SUPPLIED MATERIAL →

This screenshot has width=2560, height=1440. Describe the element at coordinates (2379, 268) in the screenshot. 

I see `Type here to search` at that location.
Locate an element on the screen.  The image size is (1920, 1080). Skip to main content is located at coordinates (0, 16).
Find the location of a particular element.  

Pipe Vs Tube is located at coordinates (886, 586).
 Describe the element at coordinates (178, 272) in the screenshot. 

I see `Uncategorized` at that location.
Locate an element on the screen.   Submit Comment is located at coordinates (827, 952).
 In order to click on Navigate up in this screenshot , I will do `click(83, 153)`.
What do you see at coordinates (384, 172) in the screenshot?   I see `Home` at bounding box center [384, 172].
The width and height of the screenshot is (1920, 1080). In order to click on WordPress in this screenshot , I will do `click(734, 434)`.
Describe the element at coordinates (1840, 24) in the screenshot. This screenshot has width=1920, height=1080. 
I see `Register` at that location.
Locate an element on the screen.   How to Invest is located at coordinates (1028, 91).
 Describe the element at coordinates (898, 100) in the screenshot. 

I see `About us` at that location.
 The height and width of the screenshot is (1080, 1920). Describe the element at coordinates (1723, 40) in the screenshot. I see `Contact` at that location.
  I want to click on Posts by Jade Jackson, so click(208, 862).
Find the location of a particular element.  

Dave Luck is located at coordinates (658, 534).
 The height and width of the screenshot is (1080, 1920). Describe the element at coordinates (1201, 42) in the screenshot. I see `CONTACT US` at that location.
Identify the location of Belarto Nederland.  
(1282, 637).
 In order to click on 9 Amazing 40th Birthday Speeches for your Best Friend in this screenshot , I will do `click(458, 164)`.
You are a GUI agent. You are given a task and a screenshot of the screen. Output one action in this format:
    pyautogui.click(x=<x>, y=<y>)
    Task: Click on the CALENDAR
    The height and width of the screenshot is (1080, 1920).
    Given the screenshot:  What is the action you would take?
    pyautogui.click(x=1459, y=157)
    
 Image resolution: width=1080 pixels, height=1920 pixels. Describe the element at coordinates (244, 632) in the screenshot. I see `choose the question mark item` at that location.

WORK INSTRUCTIONS → Please rewrite the stretch of material from the line containing "coordinates (827, 952)." through the end, replacing "particular element" with "specific element" and leaving everything else unchanged.

SOLUTION FOR THIS EXERCISE →
Locate an element on the screen.   Submit Comment is located at coordinates (827, 952).
 In order to click on Navigate up in this screenshot , I will do `click(83, 153)`.
What do you see at coordinates (384, 172) in the screenshot?   I see `Home` at bounding box center [384, 172].
The width and height of the screenshot is (1920, 1080). In order to click on WordPress in this screenshot , I will do `click(734, 434)`.
Describe the element at coordinates (1840, 24) in the screenshot. This screenshot has width=1920, height=1080. 
I see `Register` at that location.
Locate an element on the screen.   How to Invest is located at coordinates (1028, 91).
 Describe the element at coordinates (898, 100) in the screenshot. 

I see `About us` at that location.
 The height and width of the screenshot is (1080, 1920). Describe the element at coordinates (1723, 40) in the screenshot. I see `Contact` at that location.
  I want to click on Posts by Jade Jackson, so click(208, 862).
Find the location of a specific element.  

Dave Luck is located at coordinates (658, 534).
 The height and width of the screenshot is (1080, 1920). Describe the element at coordinates (1201, 42) in the screenshot. I see `CONTACT US` at that location.
Identify the location of Belarto Nederland.  
(1282, 637).
 In order to click on 9 Amazing 40th Birthday Speeches for your Best Friend in this screenshot , I will do `click(458, 164)`.
You are a GUI agent. You are given a task and a screenshot of the screen. Output one action in this format:
    pyautogui.click(x=<x>, y=<y>)
    Task: Click on the CALENDAR
    The height and width of the screenshot is (1080, 1920).
    Given the screenshot:  What is the action you would take?
    pyautogui.click(x=1459, y=157)
    
 Image resolution: width=1080 pixels, height=1920 pixels. Describe the element at coordinates (244, 632) in the screenshot. I see `choose the question mark item` at that location.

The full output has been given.